– Even some in his own cabinet
by Justin Raimondo
January 23, 2017
Donald Trump has a problem – he’s virtually alone. It isn’t just that he strays significantly from his own party’s orthodoxy on major foreign policy questions. His conundrum is that even his own cabinet choices very often depart from the Trumpist canon, a fact that may undermine his ability to actually implement his foreign policy vision.
That vision, in my view, involves unpacking the post-WWII international order and updating it to focus on what Trump believes is the twin dangers to US interests: radical Islamic terrorism, as he puts it, and socioeconomic “carnage” on the domestic front. In order to do that, such institutions as NATO – founded when the old Soviet Union was America’s main adversary on the world stage – must be retooled, or, if necessary, abandoned, in favor of new alliances and structures designed to meet new threats. In Trump’s view, we are stuck in the past, fighting yesterday’s wars while our allies drain our resources and our real enemies go about their business undisturbed.

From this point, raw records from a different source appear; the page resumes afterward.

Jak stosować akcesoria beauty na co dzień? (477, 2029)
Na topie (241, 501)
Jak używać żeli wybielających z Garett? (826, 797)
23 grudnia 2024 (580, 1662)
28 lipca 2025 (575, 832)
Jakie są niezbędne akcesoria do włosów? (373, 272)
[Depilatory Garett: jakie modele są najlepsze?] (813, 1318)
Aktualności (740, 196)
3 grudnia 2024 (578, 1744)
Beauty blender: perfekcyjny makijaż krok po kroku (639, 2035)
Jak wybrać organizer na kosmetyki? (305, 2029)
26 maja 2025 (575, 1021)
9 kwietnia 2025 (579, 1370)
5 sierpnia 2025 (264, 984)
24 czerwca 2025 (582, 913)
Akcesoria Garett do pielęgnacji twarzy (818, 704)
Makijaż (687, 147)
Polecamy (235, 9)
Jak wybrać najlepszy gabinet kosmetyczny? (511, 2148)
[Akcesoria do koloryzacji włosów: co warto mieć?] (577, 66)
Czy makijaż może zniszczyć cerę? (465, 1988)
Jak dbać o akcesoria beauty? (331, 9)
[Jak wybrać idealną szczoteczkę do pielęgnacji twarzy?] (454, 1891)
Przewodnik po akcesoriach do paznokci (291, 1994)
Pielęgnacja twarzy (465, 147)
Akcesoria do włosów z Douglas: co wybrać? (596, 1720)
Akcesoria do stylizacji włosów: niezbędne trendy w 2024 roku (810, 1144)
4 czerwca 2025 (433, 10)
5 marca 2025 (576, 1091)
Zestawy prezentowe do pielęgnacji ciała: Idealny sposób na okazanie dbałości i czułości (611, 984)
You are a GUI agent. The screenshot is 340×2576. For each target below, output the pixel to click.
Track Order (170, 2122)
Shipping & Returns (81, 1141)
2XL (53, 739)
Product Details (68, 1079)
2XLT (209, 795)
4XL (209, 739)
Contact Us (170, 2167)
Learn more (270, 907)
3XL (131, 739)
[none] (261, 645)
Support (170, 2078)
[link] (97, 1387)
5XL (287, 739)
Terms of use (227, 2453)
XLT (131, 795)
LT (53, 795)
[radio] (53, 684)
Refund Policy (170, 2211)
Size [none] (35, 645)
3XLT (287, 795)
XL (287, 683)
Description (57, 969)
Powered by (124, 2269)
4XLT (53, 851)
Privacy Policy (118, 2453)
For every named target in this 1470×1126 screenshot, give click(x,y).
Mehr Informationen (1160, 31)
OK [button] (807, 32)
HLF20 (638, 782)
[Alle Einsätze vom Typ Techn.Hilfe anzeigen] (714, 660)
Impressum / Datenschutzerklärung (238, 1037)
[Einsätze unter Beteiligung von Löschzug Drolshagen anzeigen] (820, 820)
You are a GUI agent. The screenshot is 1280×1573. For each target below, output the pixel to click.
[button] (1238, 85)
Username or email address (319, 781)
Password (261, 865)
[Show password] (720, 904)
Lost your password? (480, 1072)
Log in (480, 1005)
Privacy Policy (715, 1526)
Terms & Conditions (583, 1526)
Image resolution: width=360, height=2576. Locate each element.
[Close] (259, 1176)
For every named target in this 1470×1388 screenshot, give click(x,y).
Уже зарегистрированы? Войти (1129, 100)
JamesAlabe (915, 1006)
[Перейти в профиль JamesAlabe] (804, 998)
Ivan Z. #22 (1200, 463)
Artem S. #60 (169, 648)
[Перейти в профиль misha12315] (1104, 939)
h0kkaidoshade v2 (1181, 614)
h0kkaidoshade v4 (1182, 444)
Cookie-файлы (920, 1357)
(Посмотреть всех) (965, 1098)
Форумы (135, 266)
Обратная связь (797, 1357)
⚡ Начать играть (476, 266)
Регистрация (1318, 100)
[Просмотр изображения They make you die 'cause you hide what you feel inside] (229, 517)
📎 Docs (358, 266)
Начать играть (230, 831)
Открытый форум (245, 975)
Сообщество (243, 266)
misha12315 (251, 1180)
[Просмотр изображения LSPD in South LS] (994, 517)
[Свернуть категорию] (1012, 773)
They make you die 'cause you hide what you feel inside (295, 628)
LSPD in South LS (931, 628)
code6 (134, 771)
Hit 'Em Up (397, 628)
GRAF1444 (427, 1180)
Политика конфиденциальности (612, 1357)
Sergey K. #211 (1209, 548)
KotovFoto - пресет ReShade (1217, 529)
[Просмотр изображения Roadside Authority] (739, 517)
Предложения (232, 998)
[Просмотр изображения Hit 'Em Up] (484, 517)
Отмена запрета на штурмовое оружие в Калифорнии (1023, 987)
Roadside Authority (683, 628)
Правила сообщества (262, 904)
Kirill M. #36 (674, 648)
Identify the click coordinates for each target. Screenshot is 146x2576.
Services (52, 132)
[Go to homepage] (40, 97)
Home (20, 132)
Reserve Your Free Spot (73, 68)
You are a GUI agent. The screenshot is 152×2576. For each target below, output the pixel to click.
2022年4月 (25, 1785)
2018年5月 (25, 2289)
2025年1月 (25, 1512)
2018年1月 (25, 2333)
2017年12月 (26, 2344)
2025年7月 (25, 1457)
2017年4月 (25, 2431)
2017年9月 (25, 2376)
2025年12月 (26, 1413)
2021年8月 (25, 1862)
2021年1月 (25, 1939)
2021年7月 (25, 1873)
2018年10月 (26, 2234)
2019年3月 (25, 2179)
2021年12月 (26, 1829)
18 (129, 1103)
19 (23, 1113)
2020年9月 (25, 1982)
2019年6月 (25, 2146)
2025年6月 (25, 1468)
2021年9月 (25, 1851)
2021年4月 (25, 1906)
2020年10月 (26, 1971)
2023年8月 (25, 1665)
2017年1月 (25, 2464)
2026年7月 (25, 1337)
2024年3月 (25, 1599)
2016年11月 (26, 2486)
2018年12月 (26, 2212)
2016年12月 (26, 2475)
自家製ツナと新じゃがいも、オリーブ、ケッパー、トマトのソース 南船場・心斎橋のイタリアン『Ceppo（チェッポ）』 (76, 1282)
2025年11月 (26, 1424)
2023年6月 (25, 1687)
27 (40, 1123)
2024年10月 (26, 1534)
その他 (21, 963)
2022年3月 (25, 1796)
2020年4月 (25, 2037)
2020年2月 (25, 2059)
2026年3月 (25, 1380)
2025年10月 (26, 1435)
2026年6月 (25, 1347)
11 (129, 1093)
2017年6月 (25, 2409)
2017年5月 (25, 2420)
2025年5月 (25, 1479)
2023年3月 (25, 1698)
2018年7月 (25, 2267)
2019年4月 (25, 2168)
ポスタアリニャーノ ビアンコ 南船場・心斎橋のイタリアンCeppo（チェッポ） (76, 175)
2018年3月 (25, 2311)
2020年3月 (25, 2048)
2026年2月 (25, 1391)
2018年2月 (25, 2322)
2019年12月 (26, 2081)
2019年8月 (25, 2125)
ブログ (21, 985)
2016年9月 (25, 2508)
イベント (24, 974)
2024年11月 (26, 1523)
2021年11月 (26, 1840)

In terms of specifics, what this translates into is a rapprochement with Russia, which will be recruited into a US-led “anti-terrorist” coalition designed, first of all, to fight and destroy ISIS, and perhaps also to contain China short of war.
In an interview with the Times of London and the German newspaper Bild, Trump indicated that he envisions a grand bargain with Vladimir Putin: an end to US sanctions and our aggressive military stance in Europe in exchange for major mutual cuts in our respective nuclear arsenals, perhaps coupled with a Russian guarantee that their “near abroad” is safe from Moscow’s designs. Furthermore, Russia would be transformed from an adversary into a partner in our endless “war on terrorism,” with Trump essentially farming out much of the work involved in subduing and eliminating the ISIS “Caliphate” to Putin and Syrian strongman Bashar al-Assad. This would eliminate the need for US troops on the ground, reducing our role to air support and perhaps the injection of Special Forces to carry out limited tasks.
The US military and national security bureaucracy is implacably opposed to this: that is the source of the CIA’s open hostility to Trump, and the rather crude effort to tie him and his campaign to the Kremlin. Both parties oppose détente – never mind an alliance – with Russia, for any reason whatsoever, although the Trumpian wing of the GOP is moving toward the President on this issue.